We called Paul Nelson Pohlman the long lost son of Institute founder Nelson Paul Poynter. They shared similar names, gray hair, a slight facial resemblance and mid-western backgrounds, but Paul didn’t seek position. Instead he saw needs and filled the gaps.
He was my wise adviser and friend for over two decades. A steady presence, a good spirit, I will miss him so.
Poynter affiliate Bill Mitchell:
I’ll remember Paul as Poynter’s truth-teller: In seminars when a difficult issue was being avoided, in staff meetings when we were too polite to face an awkward reality, in personal conversations with the door closed when the truth sometimes hurt. Paul brought to all this truth-telling the wit and wisdom of a kind man who always put the rest of us first.
Poynter director of training partnerships and alliances Howard Finberg
Paul Pohlman is one of the unsung heroes of Poynter’s e-learning project, News University.
Like many heroes, Paul did not see his role as being heroic. Or even very important. Yet I’m convinced that Poynter NewsU would not have been as successful without Paul’s quiet guidance, enthusiastic support and good humor.

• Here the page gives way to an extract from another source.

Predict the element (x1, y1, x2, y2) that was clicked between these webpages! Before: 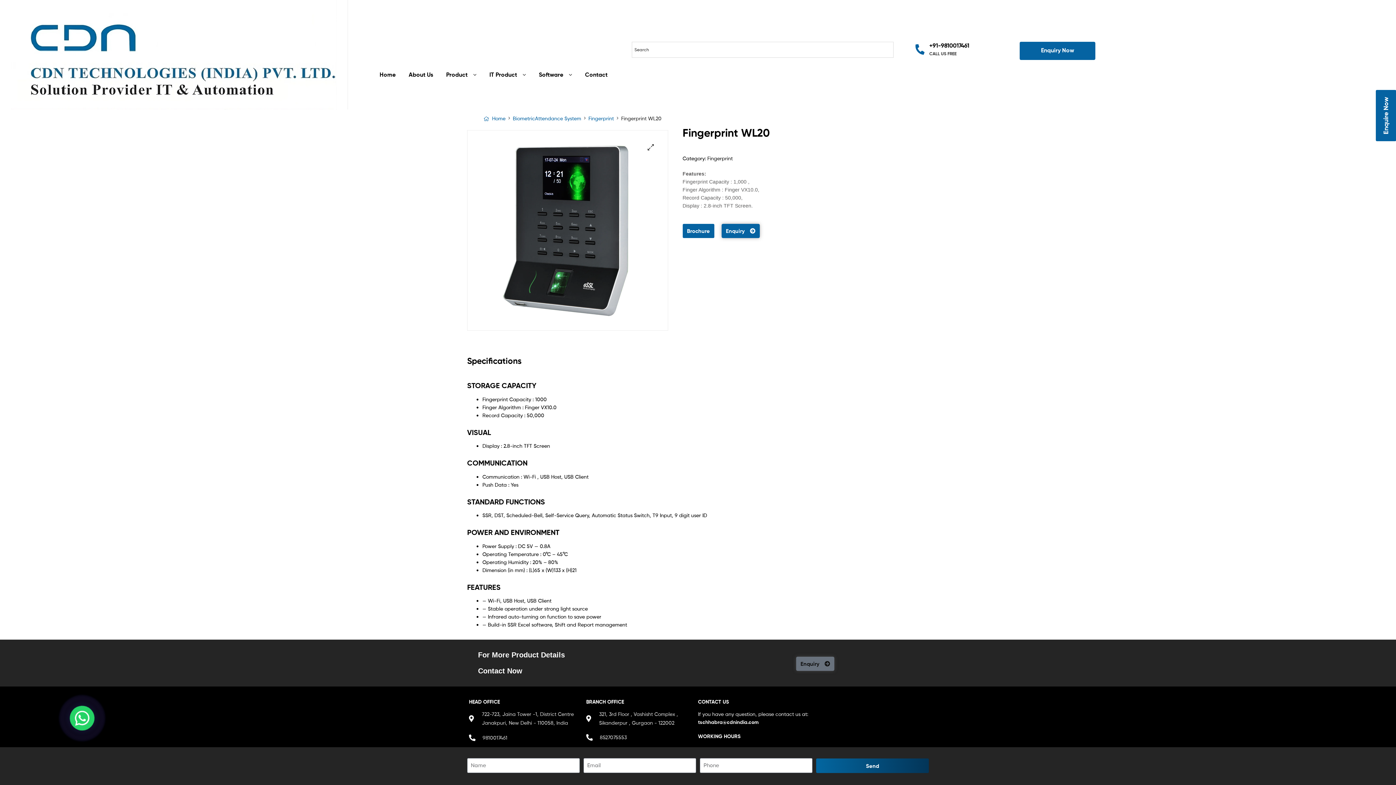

He made a difference when it came to Poynter’s future for many reasons. Because Paul was perceived as an analog person in a digital world, his vocal support of e-learning was critical. At times he would push hard for more e-learning, more digital offerings. He pushed harder than myself or the other members of the NewsU crew.
Maybe it was the chocolate or other food that seemed to be in abundance around the desks of the e-learning department that attracted Paul. He liked hanging out, even briefly, with the producers and others in the department. Maybe it was because the energy and humor of the young folks. Probably it was for the chocolate.

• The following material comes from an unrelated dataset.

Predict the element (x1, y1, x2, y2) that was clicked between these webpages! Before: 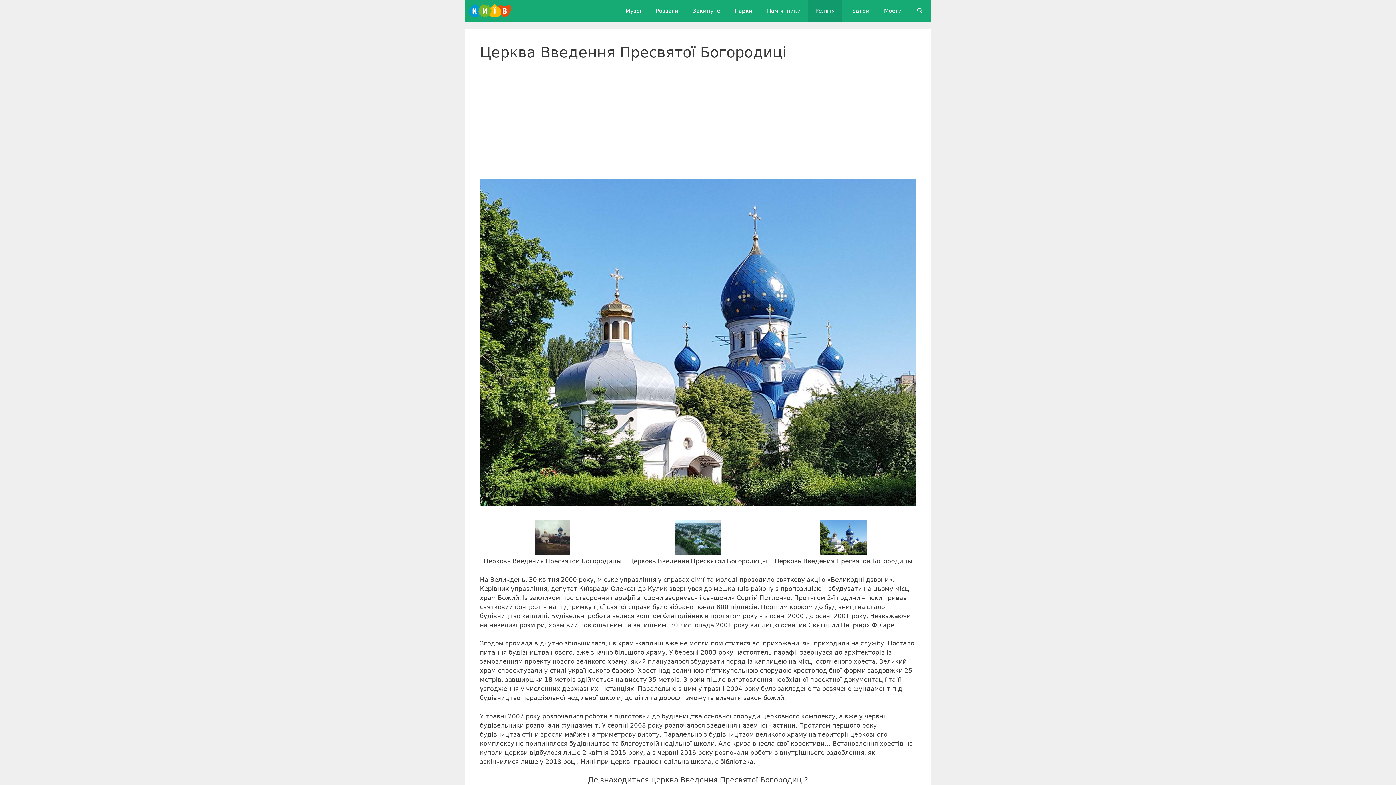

What made Paul role so important to the development of Poynter NewsU was his understanding and insights into teachers, such as Poynter’s faculty, and teaching. He had an excellent sense of the art and science of developing a curriculum, especially one that would serve adult learners.
Paul didn’t really look back. He didn’t talk about the past as if it was the only golden age. I would like to think that approach to life is what attracted him to e-learning and the future he saw for Poynter training.

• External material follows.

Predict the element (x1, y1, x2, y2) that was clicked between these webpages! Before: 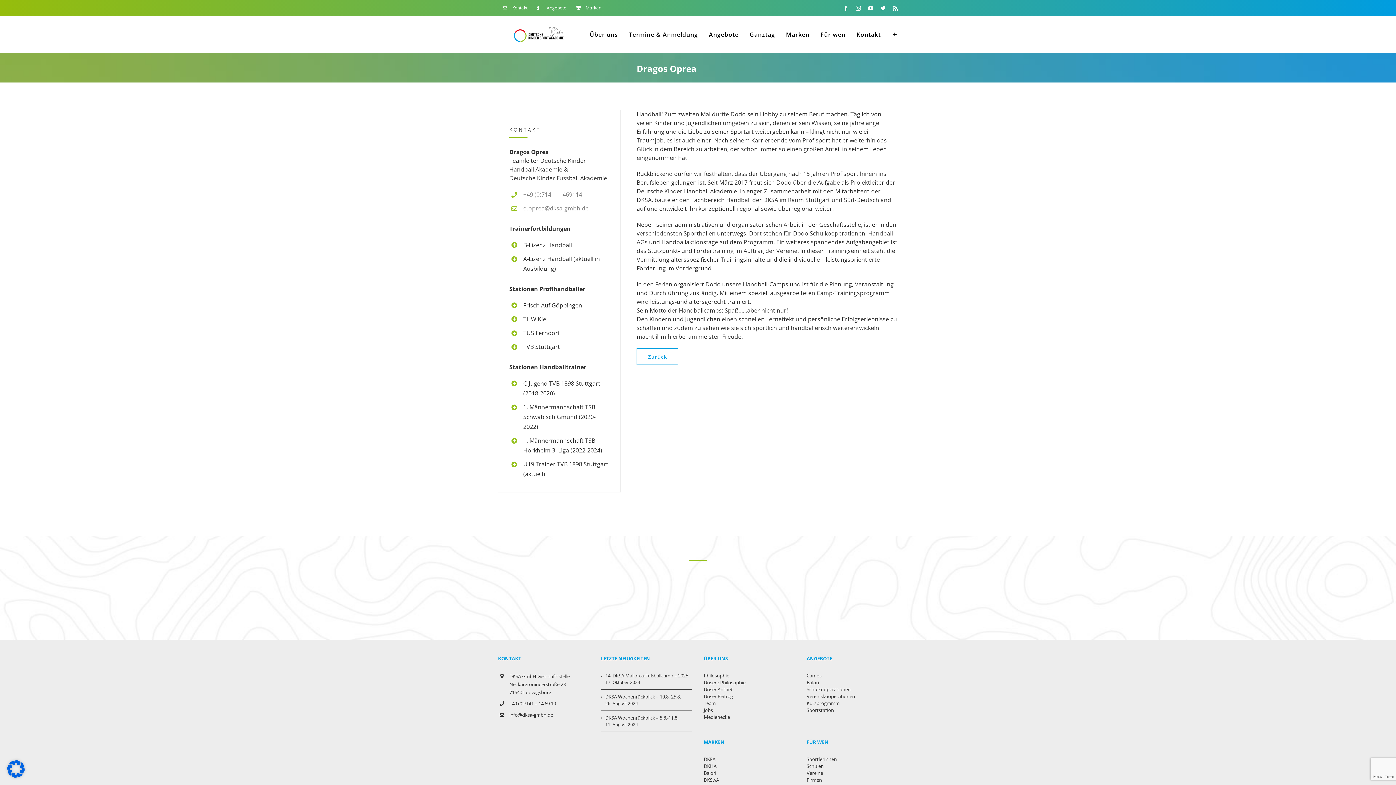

Sometimes, for effect or in seriousness, he would say Poynter should stop doing seminars and teaching only online. It was bold. And it mattered because it was from Paul.
Poynter senior faculty member Jill Geisler:
Paul Pohlman was the key “recruiter” when I joined the Poynter Institute in 1998. It was a tough decision to leave my newsroom and Paul knew it. So he talked with me about his vision for great teaching and for helping journalists do important work. He patiently listened to my every question, every doubt, every need for plans and details.
I already knew Paul to be a master teacher, since I’d seen him in seminars, where he could simultaneously engage the classroom and just as easily slip into the background as robust conversation and learning took hold. That’s when he was happiest — when smart people were learning as much from each other as from him. He promised to help me learn how to make that classroom magic happen.
I loved to watch Paul coach people. He did it in seminars, he did it for his Poynter colleagues — and he taught it to managers. For a Poynter column a few years back, he agreed to let me put him on video tape to share his thoughts on why managers need to become good coaches:
Paul was a quiet leader who helped countless journalists and each of his Poynter colleagues grow. I’m so glad I chose to follow him.